● **DATA SECTION**:
§ §

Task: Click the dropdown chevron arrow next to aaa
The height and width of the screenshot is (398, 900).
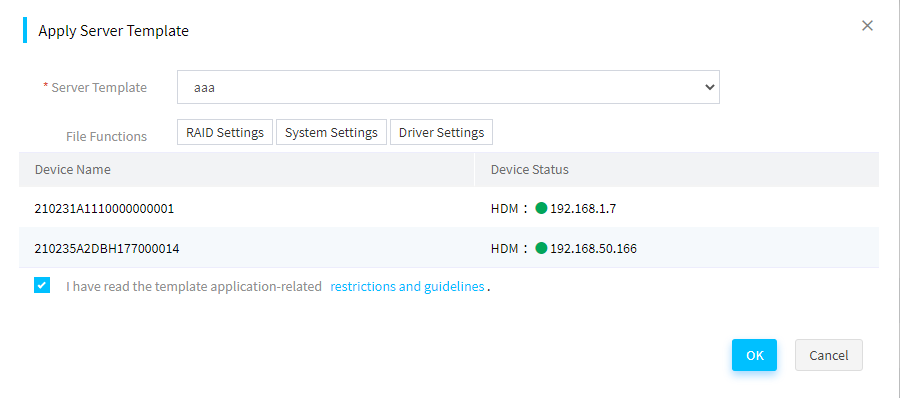Action: click(x=709, y=87)
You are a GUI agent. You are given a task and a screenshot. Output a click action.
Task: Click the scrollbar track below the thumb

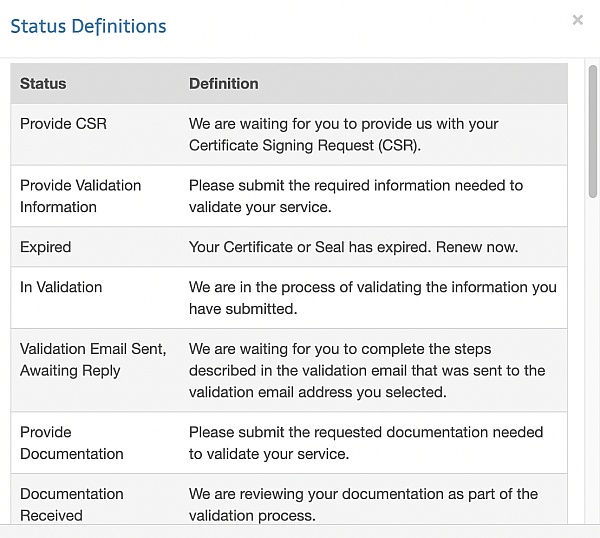pyautogui.click(x=593, y=360)
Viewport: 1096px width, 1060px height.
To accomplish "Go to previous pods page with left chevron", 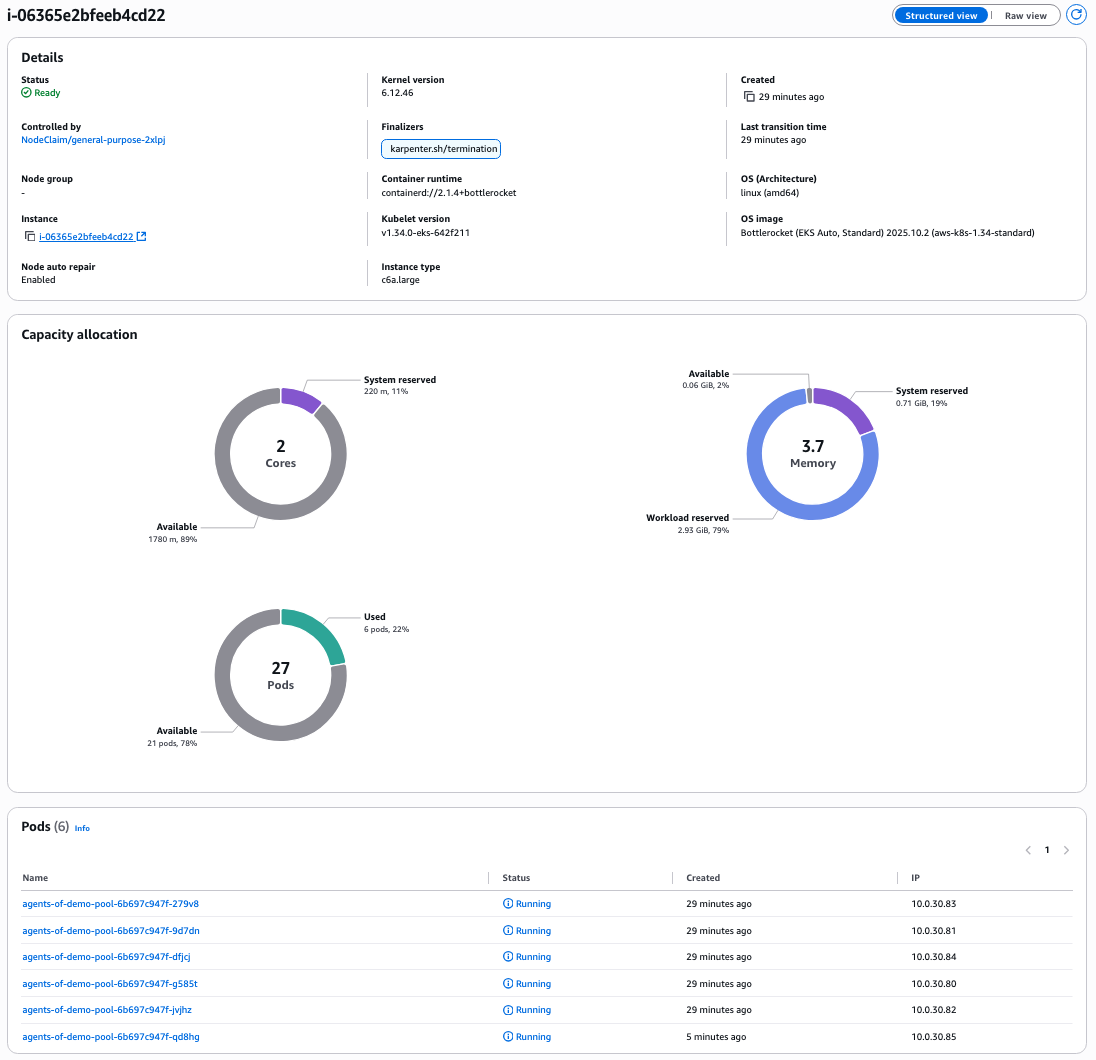I will pyautogui.click(x=1027, y=849).
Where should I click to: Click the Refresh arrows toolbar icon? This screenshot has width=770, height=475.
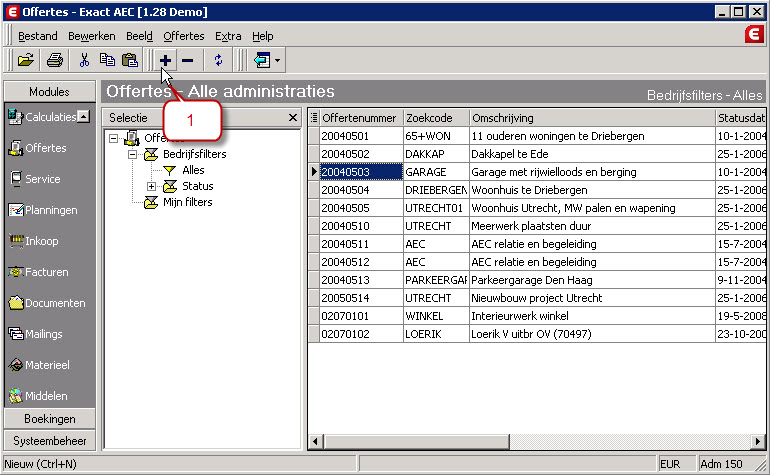point(218,60)
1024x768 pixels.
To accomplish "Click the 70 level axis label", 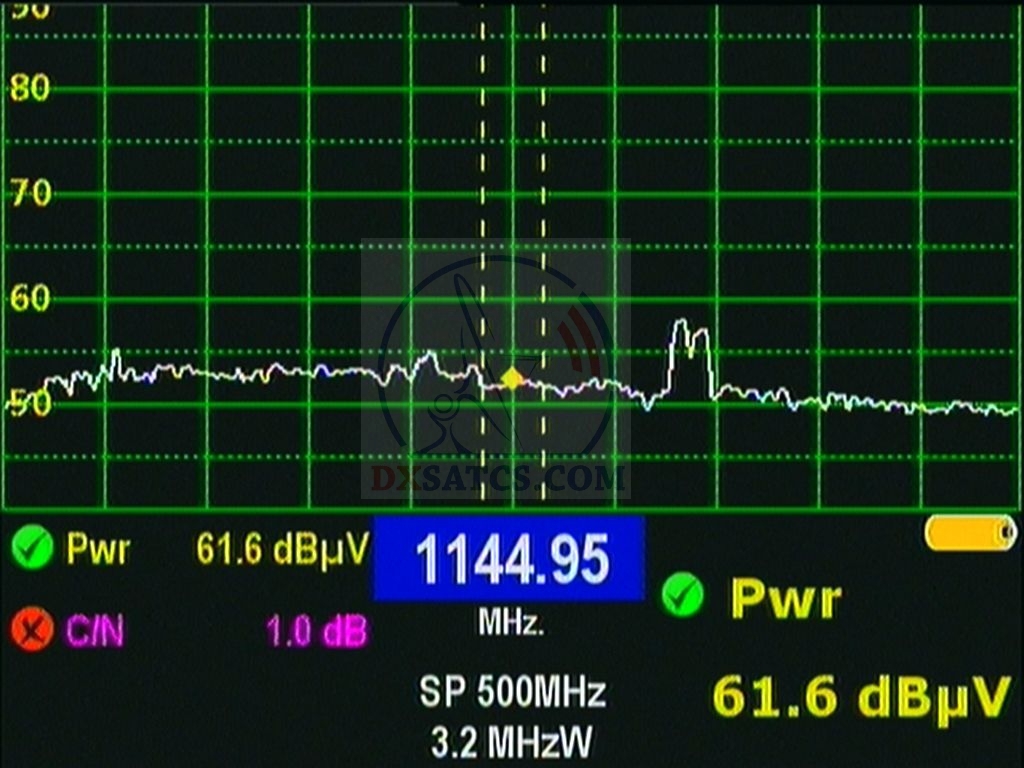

§ §

● **TASK TO COMPLETE**:
Only the lines from the one containing "1024x768 pixels." through the end of the data above are to be output, exactly and without pictures.

● **SOLUTION TO THE PROBLEM**:
1024x768 pixels.
To accomplish "Click the 70 level axis label", 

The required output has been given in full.